Writing in the newspaper “Ayat” the respected scholar Balbak Toulobayev has appealed to the United States to help stop “genocide in Syria” and bring “Assad and help his criminal associates to justice.”
Toulobayev added: “The cradle of culture and great civilization Aleppo and other cities have been turned into ruins. Due to the betrayal of dictator Bashar al-Assad, millions of people are under the pressure. Let’s support all efforts to stop [the] dictator who is exterminating his own people. There is no other choice.”
Russia’s involvement in Syria and alliance with Iran is also causing tension inside the Russian federation in such republics as Tatarstan, Bashkortstan and Dagestan where Muslims form a majority of the population. Muslims account for around 25 per cent of the population of the federation, mostly as minorities in Moscow, Saint Petersburg and other major cities.

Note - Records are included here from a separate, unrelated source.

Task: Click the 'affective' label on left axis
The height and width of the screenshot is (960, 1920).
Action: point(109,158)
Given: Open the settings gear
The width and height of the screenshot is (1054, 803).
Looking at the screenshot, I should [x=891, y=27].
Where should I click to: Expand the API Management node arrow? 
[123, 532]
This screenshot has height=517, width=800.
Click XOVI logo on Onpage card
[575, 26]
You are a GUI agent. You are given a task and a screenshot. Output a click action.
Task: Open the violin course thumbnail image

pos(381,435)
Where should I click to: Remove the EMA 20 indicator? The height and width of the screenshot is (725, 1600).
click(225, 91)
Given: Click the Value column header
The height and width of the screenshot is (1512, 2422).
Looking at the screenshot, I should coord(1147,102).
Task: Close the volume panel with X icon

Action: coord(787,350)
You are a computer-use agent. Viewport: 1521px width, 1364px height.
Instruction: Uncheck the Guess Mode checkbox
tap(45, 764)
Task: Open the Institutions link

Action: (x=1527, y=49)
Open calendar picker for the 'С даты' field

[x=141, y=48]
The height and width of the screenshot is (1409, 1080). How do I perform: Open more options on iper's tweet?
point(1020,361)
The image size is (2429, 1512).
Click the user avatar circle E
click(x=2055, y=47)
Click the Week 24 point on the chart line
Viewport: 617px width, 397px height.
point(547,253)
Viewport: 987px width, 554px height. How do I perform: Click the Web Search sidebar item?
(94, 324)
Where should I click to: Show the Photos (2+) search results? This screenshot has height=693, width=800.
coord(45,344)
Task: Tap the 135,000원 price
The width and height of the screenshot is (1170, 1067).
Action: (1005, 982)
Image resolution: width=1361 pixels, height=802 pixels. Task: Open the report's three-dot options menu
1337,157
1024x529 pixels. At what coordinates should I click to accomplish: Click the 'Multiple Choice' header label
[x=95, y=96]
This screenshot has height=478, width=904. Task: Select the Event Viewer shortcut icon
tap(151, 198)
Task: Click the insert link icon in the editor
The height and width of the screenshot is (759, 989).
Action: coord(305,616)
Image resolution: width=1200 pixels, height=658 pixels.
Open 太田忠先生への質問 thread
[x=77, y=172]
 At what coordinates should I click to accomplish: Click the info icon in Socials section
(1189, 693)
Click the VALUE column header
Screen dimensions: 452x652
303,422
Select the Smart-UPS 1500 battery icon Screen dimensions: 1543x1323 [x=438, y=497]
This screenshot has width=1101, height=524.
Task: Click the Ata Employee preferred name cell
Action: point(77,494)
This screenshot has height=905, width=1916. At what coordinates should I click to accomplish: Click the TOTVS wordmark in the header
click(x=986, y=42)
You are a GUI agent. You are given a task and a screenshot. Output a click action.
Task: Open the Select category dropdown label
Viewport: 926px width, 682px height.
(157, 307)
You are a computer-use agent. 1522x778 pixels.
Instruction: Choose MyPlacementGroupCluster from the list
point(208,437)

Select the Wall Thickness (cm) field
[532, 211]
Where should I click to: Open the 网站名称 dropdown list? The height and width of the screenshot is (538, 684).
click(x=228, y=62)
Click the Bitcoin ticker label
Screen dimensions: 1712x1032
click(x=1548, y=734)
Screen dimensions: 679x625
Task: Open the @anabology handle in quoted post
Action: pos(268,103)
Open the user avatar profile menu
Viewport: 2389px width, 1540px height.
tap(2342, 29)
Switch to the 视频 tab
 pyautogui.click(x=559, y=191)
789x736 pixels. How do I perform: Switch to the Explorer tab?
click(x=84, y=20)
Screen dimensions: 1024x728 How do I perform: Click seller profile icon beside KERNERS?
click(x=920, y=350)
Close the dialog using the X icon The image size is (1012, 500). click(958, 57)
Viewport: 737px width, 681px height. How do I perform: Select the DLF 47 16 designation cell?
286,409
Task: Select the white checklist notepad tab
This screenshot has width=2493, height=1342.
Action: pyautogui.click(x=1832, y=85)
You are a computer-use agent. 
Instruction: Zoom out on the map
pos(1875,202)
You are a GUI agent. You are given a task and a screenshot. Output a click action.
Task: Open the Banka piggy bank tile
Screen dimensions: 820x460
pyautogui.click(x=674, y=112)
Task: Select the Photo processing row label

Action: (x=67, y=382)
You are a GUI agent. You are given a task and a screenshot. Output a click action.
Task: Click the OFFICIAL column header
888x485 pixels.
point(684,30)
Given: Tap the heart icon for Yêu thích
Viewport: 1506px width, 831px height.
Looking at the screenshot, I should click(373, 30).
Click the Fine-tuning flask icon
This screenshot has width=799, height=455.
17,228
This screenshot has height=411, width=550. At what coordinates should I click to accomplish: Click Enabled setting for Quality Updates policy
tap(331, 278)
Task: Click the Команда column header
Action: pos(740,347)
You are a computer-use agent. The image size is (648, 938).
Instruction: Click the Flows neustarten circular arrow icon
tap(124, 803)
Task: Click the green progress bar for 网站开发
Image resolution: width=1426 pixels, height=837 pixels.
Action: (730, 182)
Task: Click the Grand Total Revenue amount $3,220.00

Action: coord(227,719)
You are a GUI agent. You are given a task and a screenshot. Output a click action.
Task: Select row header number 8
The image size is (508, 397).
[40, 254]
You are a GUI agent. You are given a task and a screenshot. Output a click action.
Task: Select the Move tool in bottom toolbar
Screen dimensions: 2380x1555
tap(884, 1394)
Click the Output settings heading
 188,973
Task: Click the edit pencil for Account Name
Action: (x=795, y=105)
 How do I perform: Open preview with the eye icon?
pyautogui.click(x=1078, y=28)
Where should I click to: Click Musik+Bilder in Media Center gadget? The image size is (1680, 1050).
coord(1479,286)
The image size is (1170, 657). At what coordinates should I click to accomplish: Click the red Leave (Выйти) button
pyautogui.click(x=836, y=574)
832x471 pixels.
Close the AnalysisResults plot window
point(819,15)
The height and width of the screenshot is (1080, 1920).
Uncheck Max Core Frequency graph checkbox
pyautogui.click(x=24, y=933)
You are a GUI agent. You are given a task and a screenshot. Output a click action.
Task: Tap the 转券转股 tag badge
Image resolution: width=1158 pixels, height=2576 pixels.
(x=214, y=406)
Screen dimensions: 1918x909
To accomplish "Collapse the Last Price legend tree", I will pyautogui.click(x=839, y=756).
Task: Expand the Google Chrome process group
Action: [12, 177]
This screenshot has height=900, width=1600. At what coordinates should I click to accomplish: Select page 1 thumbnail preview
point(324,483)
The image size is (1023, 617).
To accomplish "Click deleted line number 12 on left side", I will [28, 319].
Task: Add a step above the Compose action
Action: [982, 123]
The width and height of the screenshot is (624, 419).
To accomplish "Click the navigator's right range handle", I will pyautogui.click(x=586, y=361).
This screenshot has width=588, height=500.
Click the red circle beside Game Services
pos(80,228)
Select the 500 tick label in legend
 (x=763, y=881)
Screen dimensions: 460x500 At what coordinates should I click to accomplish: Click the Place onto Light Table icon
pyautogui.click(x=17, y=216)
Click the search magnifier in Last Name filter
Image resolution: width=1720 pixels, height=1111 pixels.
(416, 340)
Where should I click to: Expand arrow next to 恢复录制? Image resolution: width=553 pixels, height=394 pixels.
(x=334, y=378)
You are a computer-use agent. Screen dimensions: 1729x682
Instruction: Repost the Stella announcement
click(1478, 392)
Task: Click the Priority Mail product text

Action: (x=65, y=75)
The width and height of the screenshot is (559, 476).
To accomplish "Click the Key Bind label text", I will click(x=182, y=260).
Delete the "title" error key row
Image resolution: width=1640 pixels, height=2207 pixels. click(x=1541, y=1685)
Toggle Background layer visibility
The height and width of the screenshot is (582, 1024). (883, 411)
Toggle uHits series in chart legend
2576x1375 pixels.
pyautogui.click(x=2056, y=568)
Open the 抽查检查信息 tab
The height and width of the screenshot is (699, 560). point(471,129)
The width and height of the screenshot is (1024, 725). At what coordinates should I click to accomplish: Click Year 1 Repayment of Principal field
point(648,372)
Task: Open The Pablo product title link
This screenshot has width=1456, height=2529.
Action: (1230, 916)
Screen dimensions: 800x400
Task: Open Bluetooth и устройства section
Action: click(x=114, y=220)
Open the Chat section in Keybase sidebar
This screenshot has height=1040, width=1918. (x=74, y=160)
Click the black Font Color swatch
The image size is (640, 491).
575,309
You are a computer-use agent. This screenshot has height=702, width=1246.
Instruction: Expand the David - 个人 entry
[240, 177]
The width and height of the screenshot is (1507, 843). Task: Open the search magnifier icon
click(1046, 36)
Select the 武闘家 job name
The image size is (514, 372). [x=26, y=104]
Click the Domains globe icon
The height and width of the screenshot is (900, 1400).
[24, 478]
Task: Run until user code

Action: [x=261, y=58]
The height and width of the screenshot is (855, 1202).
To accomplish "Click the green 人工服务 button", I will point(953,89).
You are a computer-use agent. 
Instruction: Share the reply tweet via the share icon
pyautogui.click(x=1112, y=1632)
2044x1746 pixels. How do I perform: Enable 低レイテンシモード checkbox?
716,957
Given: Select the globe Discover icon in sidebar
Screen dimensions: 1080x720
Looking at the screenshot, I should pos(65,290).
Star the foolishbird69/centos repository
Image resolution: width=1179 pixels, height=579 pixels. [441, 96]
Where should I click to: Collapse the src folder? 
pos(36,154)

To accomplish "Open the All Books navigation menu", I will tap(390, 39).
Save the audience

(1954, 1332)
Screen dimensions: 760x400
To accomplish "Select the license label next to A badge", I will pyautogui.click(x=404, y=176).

In 2015 and 2016, a series of anti-war demonstrations, barely reported by the Kremlin-controlled media, have been held in Kazan, Ufa, Mackahqala (capital of Dagestan) and Moscow. Even tightly controlled opinion polls show a growing opposition to the war in republics where Muslims form a majority.
According to Alexei Malachenko of the Moscow Carnegie Center, Russian operations in favor of Assad have not only exacerbated relations between the Kremlin and Russian Muslims, but have also increased the threat of terrorism inside Russia.
It was, perhaps, fear of inciting local anger that prevented Putin from convening his “ Syria peace conference” in one of Russia’s Muslim-majority republics, choosing Kazakhstan instead.
Moscow sources claim that Putin is beginning to “appreciate” the rising cost of keeping Assad in power by force and may be looking for face-saving formula to “ease him out.”
This is why Russian officials, speaking in private, now drop hints that Assad is “exhausted by five years of war and tension” and may be is even developing a nervous tick in his left eye as a result of “psychological pressures.”
However, even if Putin finds a way to guide Assad towards the exit in Astana, Russia would still have to tame the ambitions of its hungry allies in Tehran. In Astana ( a Persian word which means threshold) Putin may find himself on the threshold of an endless crisis rather than at the end of a victorious promenade.